The PBPK model is a four-compartment permeability-limited model used to predict the distribution of drugs in various tissues. It assumes that the drug’s membrane permeability into different tissues is equal to the value measured in vitro using Caco-2 cells. The LogP values of the tested compounds range from -0.11 to 8.49, and the fup values range from 0.002 to 0.95.Based on the results of 40 molecules, the PBPK model tends to underestimate the tissue distribution volume for highly lipophilic and highly permeable drugs, such as Desipramine and Imipramine. However, the model fails to effectively predict tissue distribution coefficients for extremely lipophilic molecules with a LogP value exceeding 5, like Montelukast. In these cases, the calculation method for tissue distribution coefficients based on in vitro inputs leads to an overestimation of Vd for these compounds.The main difference between the in vitro and ML models lies in the input parameter for the elimination process. The in vitro model, which is based on microsomal experimental data and predicted using the IVIVE method, significantly underestimates the clearance for drugs like Cimetidine, Prazosin, and Metoprolol, which are eliminated primarily through renal clearance or are substrates of uptake transporters (such as OCTs). Moreover, the in vitro model also underestimates CL for drugs with high plasma protein binding, which have difficulty entering the elimination tissue according to the modeling assumption. On the other hand, the ML model significantly improves the prediction accuracy for this class of molecules.
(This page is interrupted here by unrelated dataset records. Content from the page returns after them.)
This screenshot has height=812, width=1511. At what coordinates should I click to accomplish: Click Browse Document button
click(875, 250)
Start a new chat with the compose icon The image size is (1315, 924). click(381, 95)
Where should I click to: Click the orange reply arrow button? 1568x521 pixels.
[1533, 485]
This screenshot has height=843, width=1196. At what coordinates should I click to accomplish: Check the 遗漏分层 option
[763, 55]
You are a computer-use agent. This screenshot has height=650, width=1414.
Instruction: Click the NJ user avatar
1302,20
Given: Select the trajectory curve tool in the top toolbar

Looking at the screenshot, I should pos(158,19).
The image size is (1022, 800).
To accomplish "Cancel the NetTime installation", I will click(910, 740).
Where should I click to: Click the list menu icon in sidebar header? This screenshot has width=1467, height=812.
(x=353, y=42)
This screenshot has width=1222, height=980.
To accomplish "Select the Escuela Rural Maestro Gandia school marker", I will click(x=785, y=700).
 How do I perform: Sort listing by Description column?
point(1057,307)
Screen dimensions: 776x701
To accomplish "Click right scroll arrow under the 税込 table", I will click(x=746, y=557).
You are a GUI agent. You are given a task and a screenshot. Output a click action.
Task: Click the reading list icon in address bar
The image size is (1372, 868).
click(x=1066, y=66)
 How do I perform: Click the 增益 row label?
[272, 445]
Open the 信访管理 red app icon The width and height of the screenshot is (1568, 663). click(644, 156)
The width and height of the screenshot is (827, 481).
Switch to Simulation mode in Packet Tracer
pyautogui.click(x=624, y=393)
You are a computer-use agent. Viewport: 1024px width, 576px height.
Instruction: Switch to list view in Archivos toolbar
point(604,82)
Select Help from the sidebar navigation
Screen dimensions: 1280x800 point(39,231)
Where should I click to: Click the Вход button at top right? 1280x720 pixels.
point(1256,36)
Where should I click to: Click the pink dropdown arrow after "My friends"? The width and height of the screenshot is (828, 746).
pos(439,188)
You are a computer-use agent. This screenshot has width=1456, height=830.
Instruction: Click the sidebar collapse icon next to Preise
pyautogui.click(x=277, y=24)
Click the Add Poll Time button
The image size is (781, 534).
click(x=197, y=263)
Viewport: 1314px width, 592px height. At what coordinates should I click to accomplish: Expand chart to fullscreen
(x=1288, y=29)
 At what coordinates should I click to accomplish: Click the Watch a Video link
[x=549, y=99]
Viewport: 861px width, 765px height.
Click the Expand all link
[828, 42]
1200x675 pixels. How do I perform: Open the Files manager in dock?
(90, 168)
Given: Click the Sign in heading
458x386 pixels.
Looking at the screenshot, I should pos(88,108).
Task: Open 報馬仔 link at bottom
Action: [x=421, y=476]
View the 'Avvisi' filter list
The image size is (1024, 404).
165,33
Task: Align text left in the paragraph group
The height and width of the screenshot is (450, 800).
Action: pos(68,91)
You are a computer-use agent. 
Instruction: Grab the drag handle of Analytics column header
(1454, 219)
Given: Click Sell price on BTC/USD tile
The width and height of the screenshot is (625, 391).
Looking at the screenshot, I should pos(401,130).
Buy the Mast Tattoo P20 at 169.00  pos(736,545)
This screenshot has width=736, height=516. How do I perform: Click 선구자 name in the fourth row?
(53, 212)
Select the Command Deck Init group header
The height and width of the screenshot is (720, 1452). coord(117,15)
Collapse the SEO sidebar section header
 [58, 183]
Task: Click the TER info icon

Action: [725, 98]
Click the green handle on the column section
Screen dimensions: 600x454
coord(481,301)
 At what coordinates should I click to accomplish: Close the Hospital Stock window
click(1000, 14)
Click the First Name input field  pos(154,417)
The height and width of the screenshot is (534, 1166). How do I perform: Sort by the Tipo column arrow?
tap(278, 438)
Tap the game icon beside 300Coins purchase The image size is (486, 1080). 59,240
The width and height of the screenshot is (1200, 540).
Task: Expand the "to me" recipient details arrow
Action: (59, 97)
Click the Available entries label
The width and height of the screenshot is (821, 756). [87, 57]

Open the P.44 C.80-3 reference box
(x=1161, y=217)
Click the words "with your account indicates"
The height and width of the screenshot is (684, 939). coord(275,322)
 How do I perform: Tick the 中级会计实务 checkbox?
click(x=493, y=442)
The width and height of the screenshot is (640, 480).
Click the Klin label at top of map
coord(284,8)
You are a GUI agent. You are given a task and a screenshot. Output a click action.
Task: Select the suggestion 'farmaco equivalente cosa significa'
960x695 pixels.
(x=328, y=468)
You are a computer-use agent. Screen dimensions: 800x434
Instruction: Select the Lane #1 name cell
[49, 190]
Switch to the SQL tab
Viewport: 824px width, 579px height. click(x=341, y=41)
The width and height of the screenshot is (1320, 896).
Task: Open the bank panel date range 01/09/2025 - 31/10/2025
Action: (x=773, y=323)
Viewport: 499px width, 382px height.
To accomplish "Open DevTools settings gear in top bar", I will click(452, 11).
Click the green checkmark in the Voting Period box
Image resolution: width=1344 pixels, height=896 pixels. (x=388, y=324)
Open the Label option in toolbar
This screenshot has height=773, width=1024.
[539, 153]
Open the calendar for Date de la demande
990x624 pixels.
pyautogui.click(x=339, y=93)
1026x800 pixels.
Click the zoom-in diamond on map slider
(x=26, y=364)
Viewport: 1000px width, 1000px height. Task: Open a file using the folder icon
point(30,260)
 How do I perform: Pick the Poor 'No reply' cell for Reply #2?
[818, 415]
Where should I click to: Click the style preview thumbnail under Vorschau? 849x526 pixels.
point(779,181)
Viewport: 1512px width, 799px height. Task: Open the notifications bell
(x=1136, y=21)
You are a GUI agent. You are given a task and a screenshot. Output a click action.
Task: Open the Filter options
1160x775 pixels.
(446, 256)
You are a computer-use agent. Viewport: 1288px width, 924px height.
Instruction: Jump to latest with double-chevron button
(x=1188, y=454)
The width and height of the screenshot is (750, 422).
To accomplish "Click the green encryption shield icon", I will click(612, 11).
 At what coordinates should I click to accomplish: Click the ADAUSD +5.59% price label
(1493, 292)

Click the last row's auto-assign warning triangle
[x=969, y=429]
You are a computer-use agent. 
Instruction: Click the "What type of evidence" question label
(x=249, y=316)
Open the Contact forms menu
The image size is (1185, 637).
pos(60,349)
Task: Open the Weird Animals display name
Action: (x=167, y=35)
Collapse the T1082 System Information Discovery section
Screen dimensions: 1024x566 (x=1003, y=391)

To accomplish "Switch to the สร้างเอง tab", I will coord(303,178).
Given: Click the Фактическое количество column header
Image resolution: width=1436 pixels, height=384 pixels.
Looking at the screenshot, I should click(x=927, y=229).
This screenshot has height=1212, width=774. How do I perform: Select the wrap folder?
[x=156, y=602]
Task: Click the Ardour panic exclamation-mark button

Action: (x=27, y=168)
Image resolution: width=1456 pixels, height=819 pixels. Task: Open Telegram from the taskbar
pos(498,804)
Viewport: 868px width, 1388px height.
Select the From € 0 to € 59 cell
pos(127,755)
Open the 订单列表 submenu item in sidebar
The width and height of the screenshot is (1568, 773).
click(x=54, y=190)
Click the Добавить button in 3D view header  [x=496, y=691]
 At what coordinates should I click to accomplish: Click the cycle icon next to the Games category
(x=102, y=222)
This study showed how ML methods could improve PK prediction by predicting relevant physicochemical parameters. Future improvements on data quantity and quality that are used to train ML models worth more work. For example, using data from GI organoids may help us train better models to aid the PK prediction for drugs with oral administration. In this study, we predicted total clearance for PK prediction. With more data, we may have separate models for distinct clearance routes, e.g., separate models for hepatic and renal clearance, that provides more information in drug reaserch and development. Thus development of better models as our understanding of deep learning progresses is another valuable direction for future work.

Conclusions

We evaluated the accuracy of our developed ML-PBPK model platform on 40 compounds by comparing the accuracy of in vitro inputs and ML prediction inputs. The commonly used IVIVE method has limitations in predicting hepatic clearance, and there is a limited experimental exploration of clearance pathways outside the liver in the early stages of drug discovery. As drug clearance is crucial for PK prediction, we used an ML model to predict total human plasma clearance as inputs into the PBPK model for predicting drug concentrations in plasma and tissues. This method was able to guide the development and prioritization of lead compounds based on molecular structure for PK prediction before in vitro experiments. In the future, the accuracy of the ML-PBPK model can be further improved or optimized for specific molecular structures by expanding the training set. Methods such as graph-based multi-task learning, pre-trained models, and model ensembles will be employed to improve accuracy. Furthermore, studying the interpretability of the prediction results is also essential.